144)模擬戦(呪詛)-11

 玲人は感情を消した虚ろな表情で、体に纏う黒い煙の様なモヤを右手に集めながら前原の方へ歩き出そうとした。先程の大破壊を見る限り、前原達にとって大変拙い状況である事は間違い無かったが前原達は恐怖で身がすくんで動けない。



 しかし……



 “玲人!! しっかりしろ!!”


 玲人の脳内で叫ぶ修一の声に玲人は動きを止めた。


 “目を覚ませ!! 玲人!!”


 もう一度脳内で叫ぶ修一の声を受けた玲人は、玲人自身の意識を取り戻した。


 (…………う、と、父さん……俺はどうなっていた?)


 “ふぅ、目を覚ましたか。玲人……周りを見てごらん?”


 (……!!……こ、これは!……一体何が……)



 玲人は自身の右側に広がる何処までも長く続く大破壊の痕跡を見て驚愕した。修一はそんな玲人の様子を感じ取りながら静かに答える。


 “信じられ無いだろうが……これは君がやったんだ……”


 (そ、そんな……バカな!……俺には、こんな力など無い!)


 “……正確には、僕達の中に眠る“彼”がほんの少し目覚めたんだと思う……その時、アレを起こした”


 (……信じられ無い……なん、て事だ……)


 “今、“彼”はまた眠っている……多分、君が目覚めたからだと思う……だけど……いずれは必ず……”
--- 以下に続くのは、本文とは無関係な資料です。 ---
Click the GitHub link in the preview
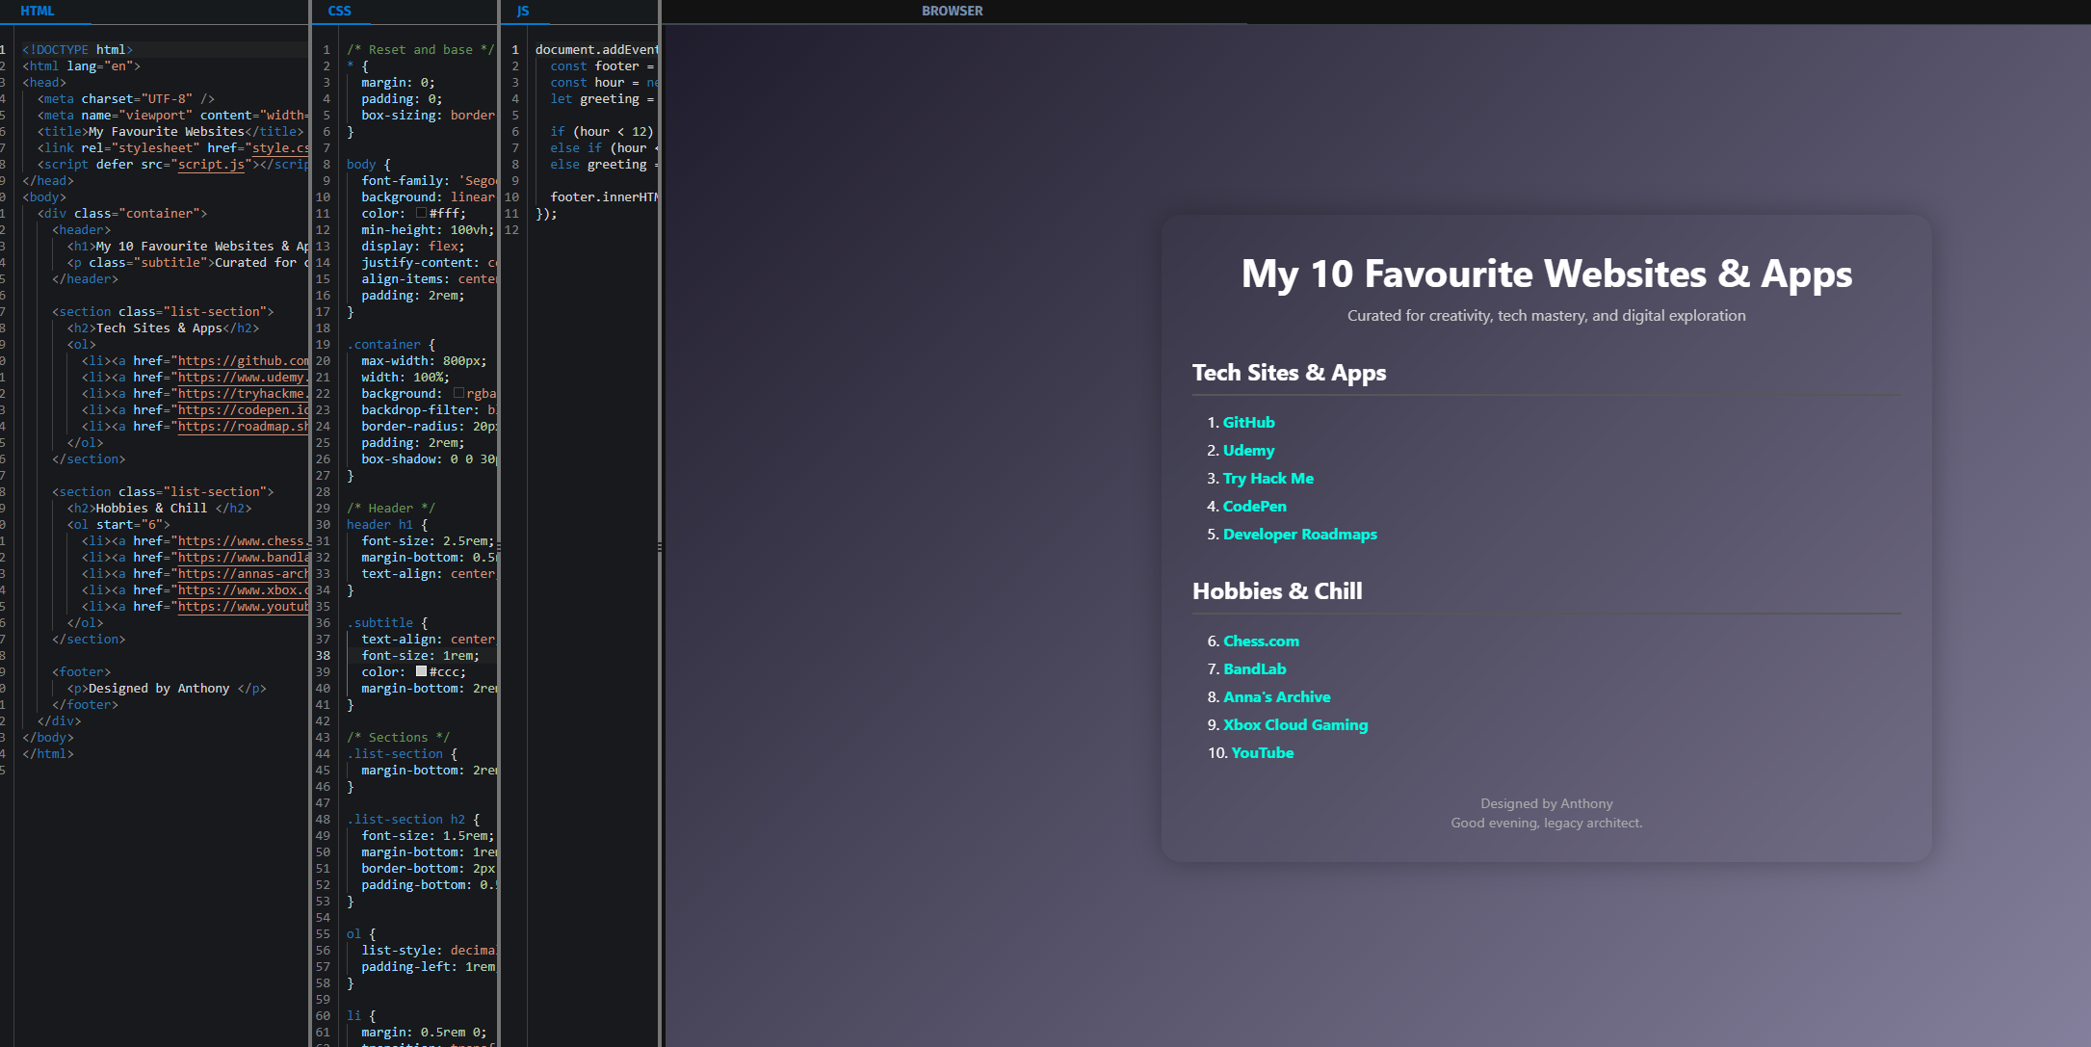 tap(1248, 422)
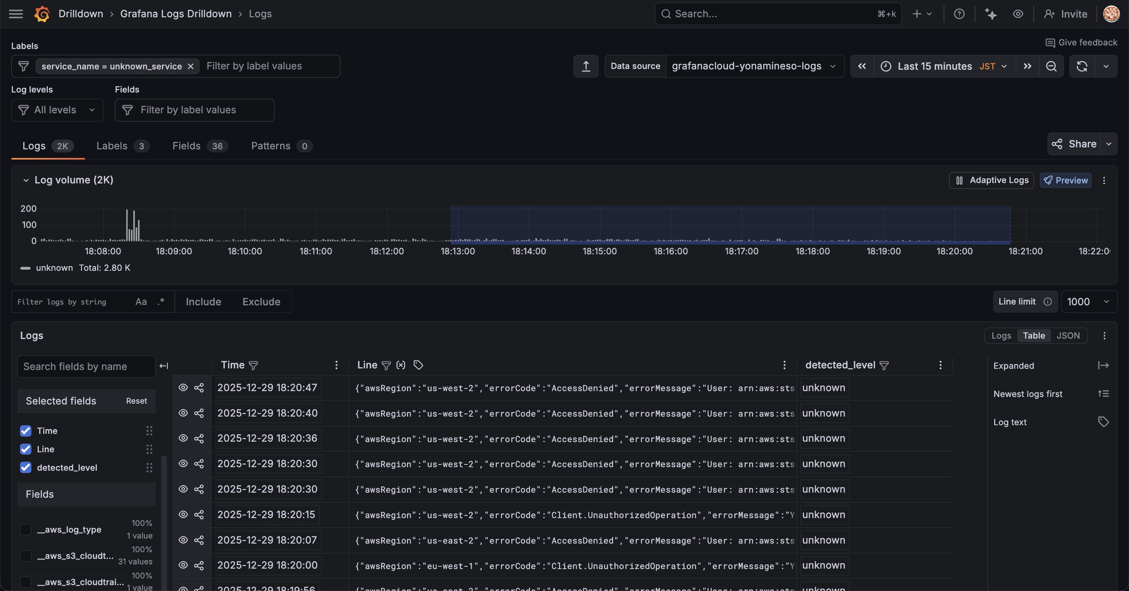This screenshot has height=591, width=1129.
Task: Uncheck the detected_level selected field
Action: pos(26,467)
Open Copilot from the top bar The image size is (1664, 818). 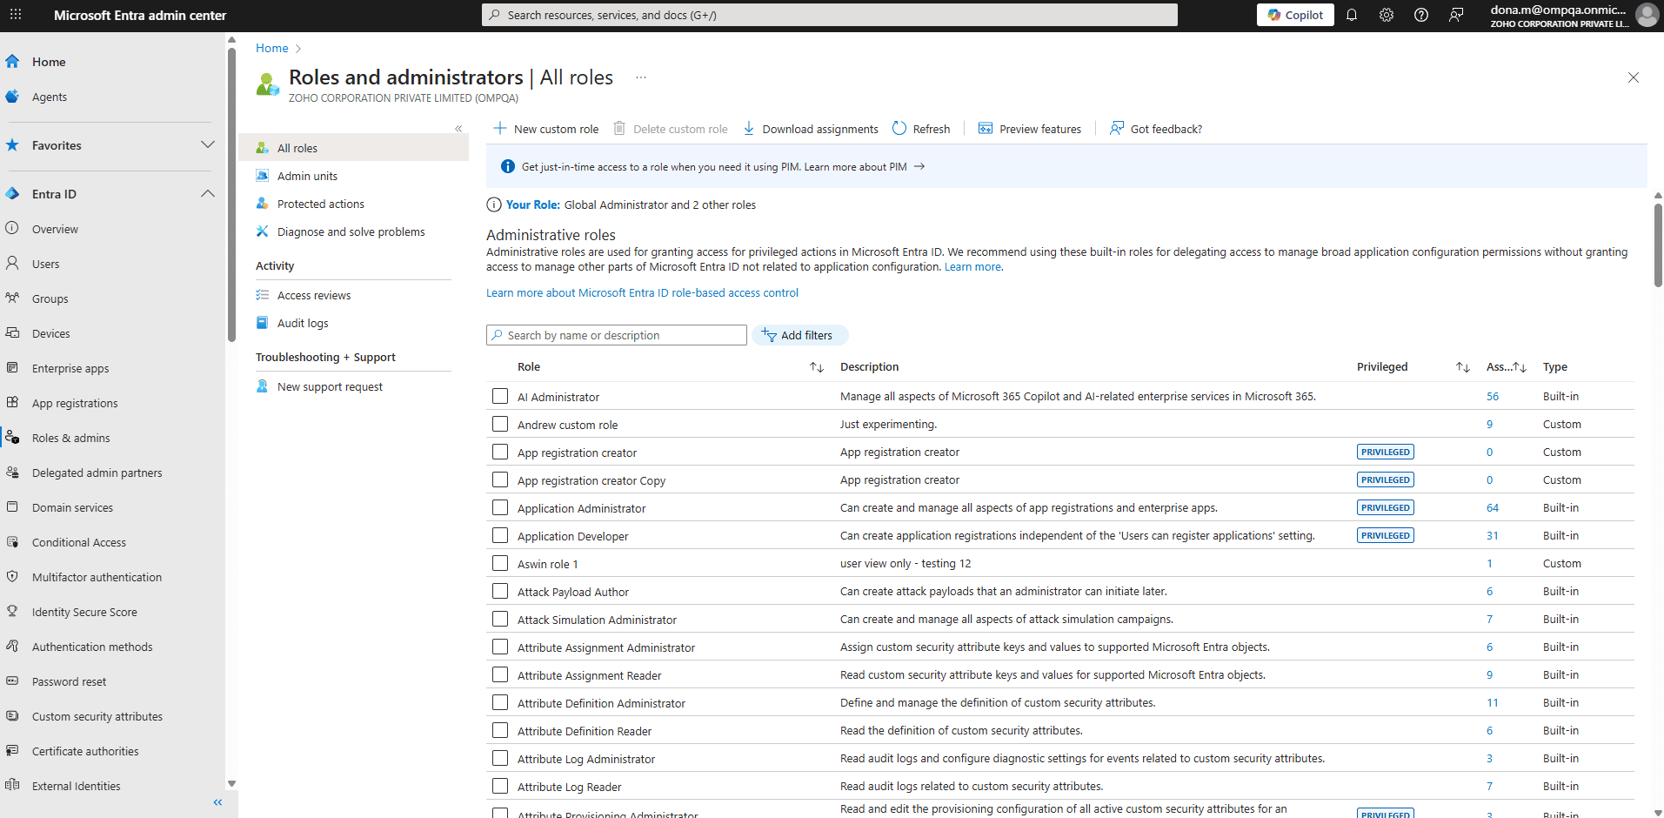tap(1294, 15)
 (そ、そうだ! 皆は!? 仁那の姿が見えないが!?)


 “……皆、大丈夫だ。仁那ちゃんは“彼”が眠らせた。瞬間移動を繰り返してね……どうやら、玲人……“僕達”はとんでもない存在になってしまったらしい。とにかく、玲人。この場は僕に替わってくれ。君は少し落ち着いて休んだ方が良いだろう”


 修一は、今までの状況を振り返り、度重なる戦いの中で玲人の中の“彼”が目覚めたと予想した。その為少し玲人を休ませた方が良いと考えたのだ。修一の意見に対し素直に従った。


 (……分った……父さん、後はお願いするよ……)


 “ああ! 任してくれ!”




 リジェとガリアは空中に浮かびながら、玲人の中の“彼”が目覚めて起こした大破壊の様子を見ていた。上空から見れば分るが“彼”が起こした大破壊の痕跡は、この廃都市の5キロ程度まで続いていた。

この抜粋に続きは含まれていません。